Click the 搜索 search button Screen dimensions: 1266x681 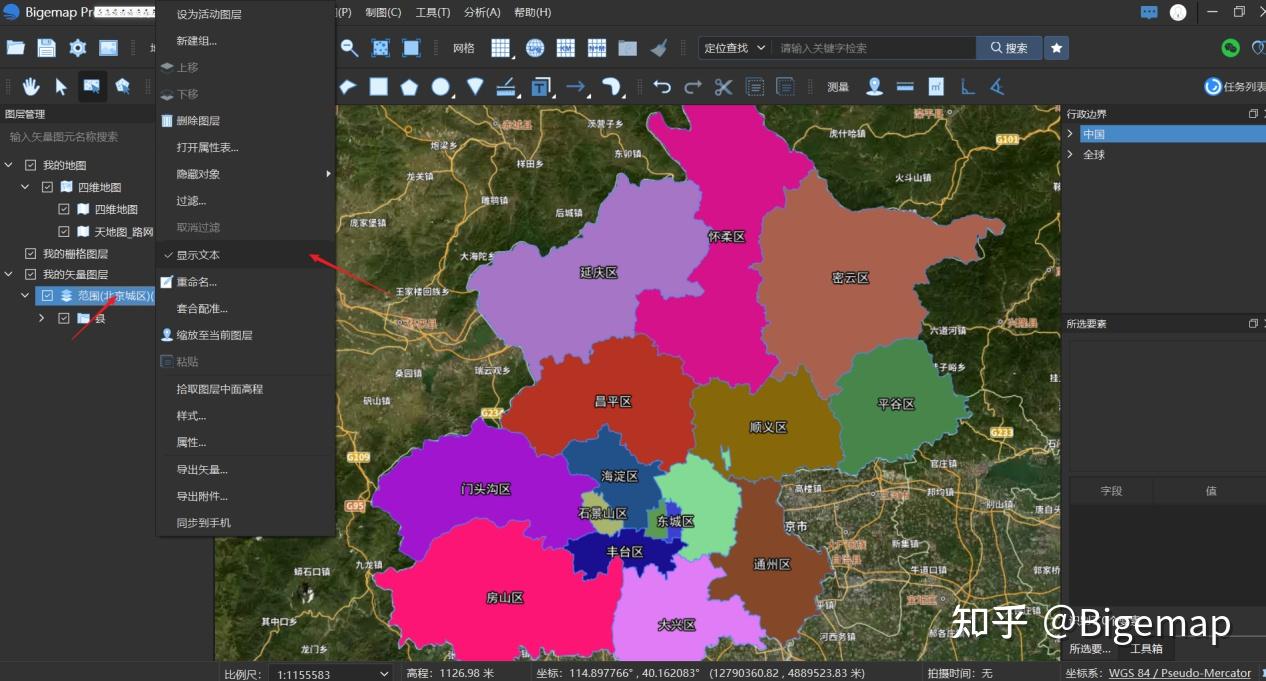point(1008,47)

...

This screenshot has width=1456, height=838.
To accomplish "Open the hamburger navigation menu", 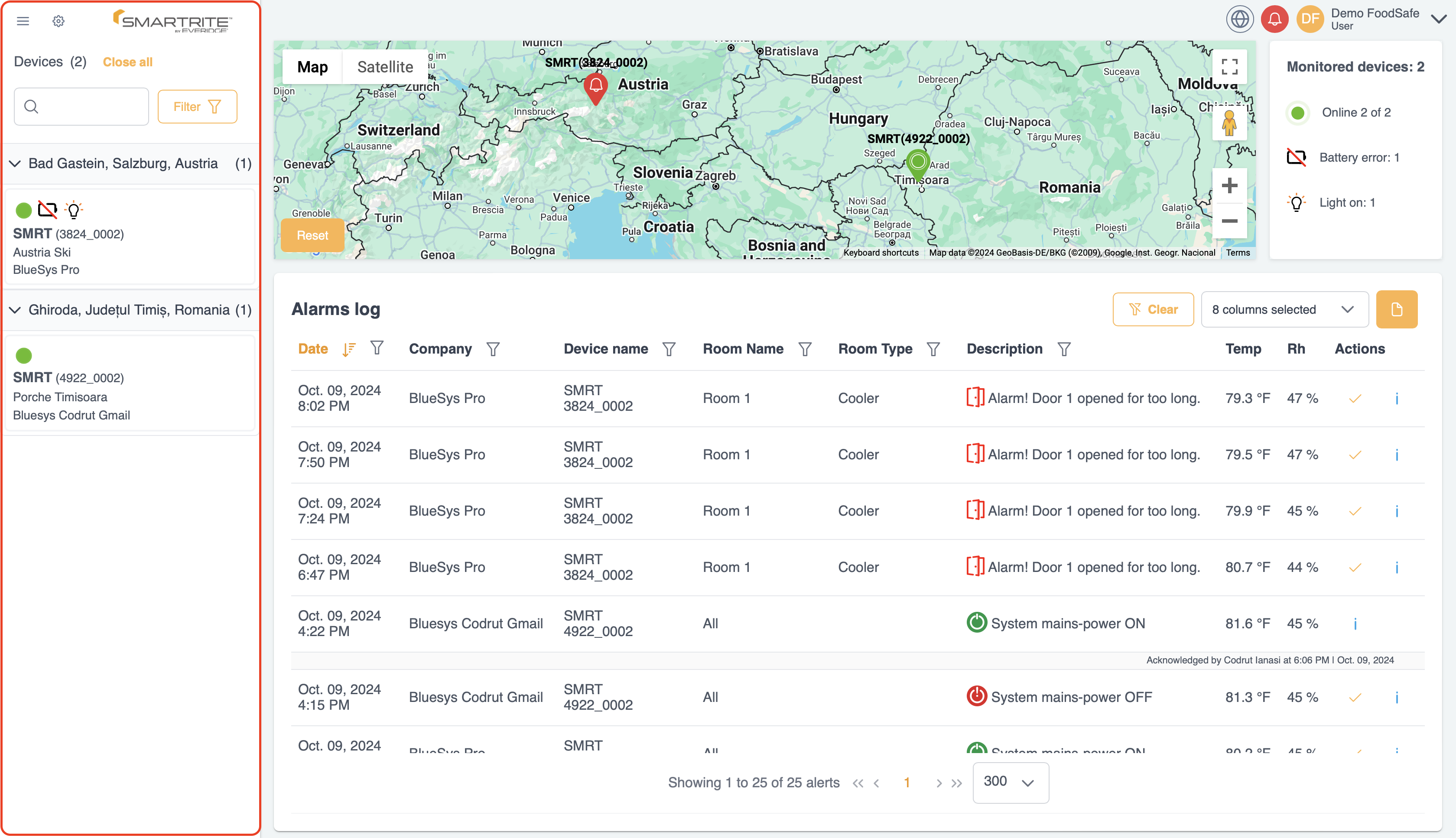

...

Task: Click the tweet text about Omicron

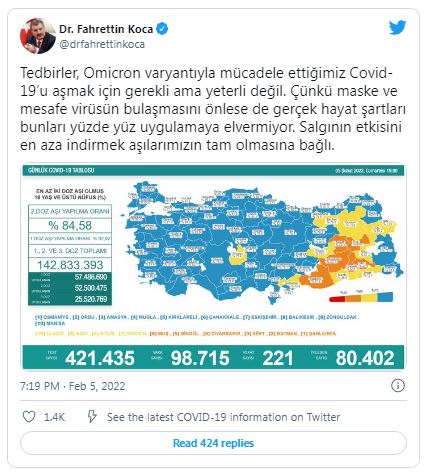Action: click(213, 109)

**What the task requires**
Give as a Markdown table with columns Number and Content the lines starting at the line containing "This screenshot has width=1456, height=838." and ending at the line containing "the hamburger navigation", one line per table row, skipping blank lines and leaving out the pictures.

**Answer in full**
| Number | Content |
|---|---|
| 1 | This screenshot has width=1456, height=838. |
| 2 | To accomplish "Open the hamburger navigation menu",  |